>> begin

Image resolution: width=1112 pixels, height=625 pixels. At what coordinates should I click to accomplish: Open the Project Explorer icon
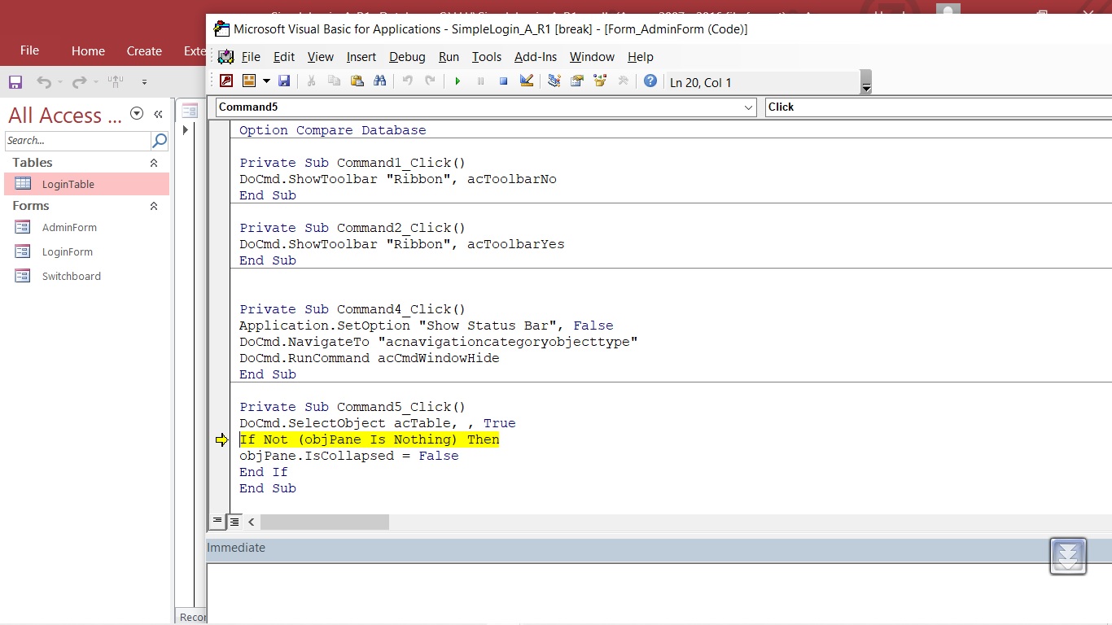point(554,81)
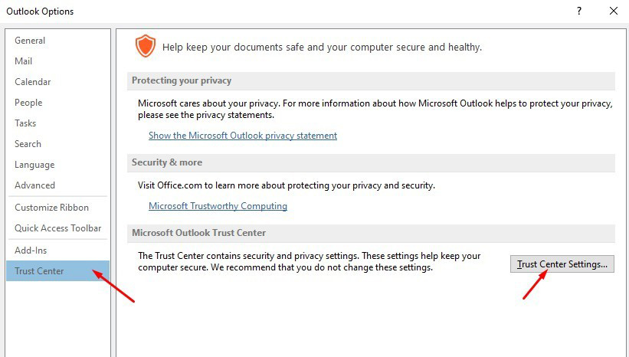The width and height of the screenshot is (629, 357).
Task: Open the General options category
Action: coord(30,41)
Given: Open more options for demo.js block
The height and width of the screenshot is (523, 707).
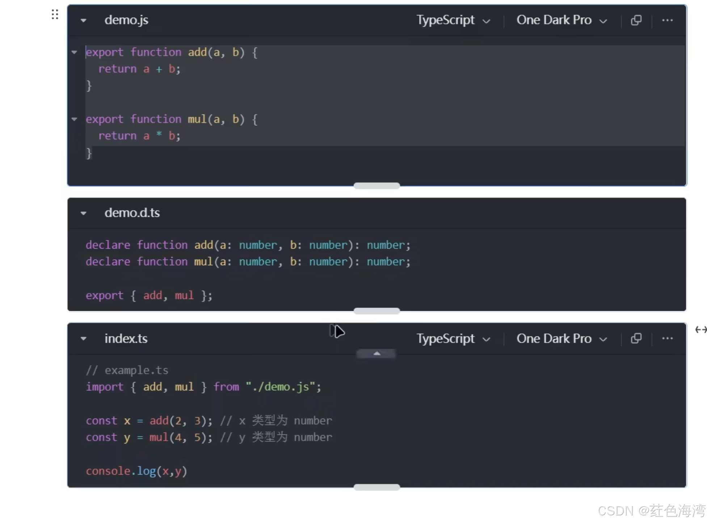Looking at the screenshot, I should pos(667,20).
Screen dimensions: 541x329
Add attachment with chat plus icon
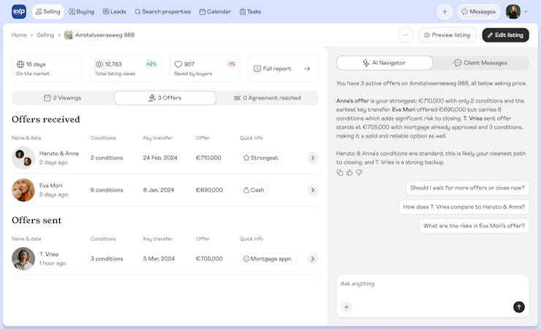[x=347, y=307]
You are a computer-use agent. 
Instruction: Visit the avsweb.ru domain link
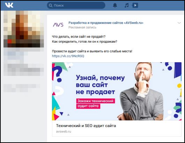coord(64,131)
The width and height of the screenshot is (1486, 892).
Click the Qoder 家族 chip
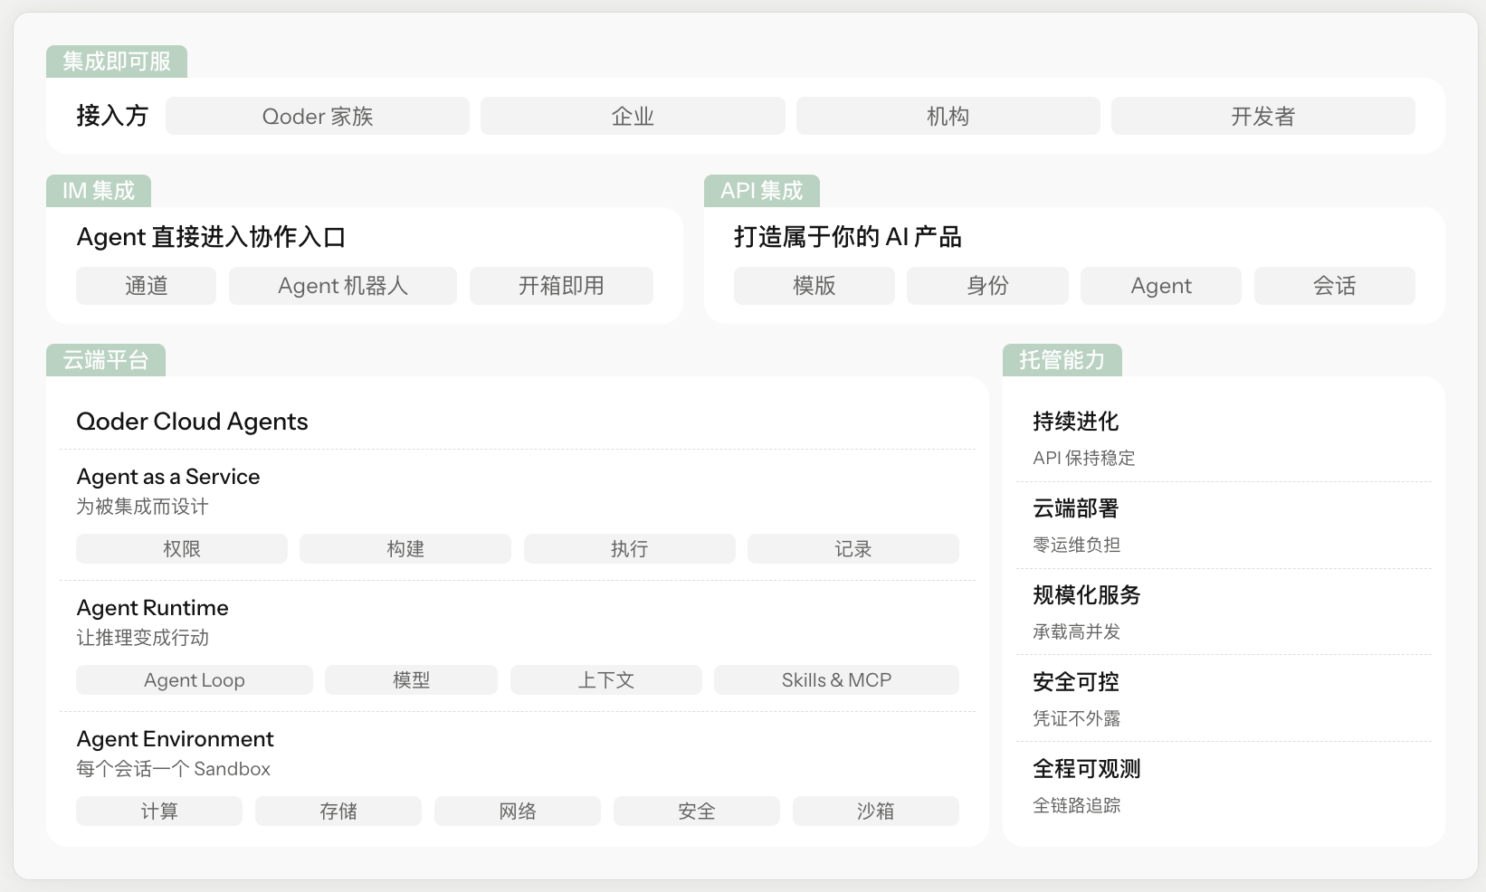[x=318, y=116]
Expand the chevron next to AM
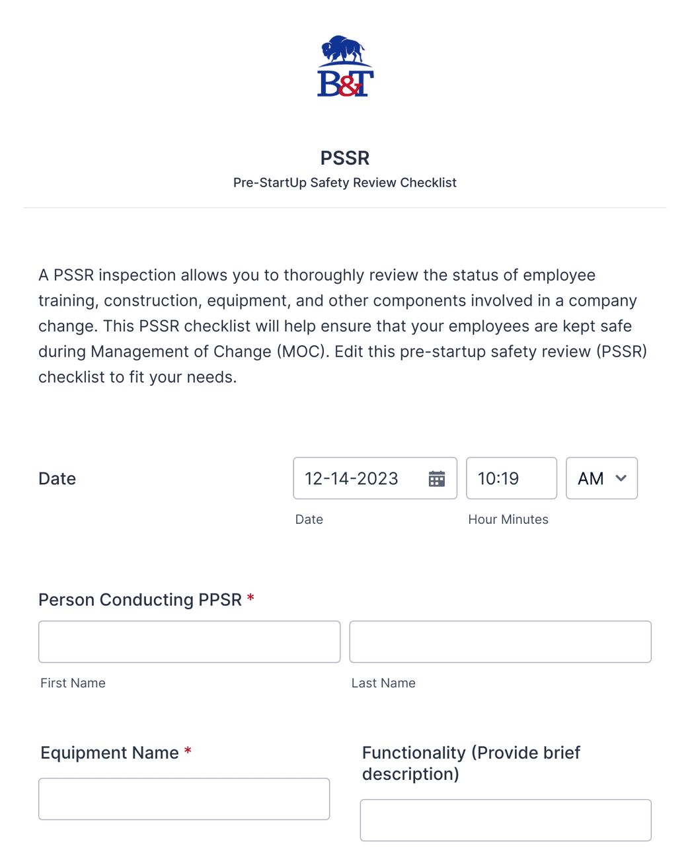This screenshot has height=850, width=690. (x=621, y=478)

>> end

§ **REQUIRED TASK**
Pull out every line in the rows above that contains the string "options", treating uppercase and lowercase as different.

§ **FINAL RESULT**
Task: Open the General options category
Given: Open more options for demo.js block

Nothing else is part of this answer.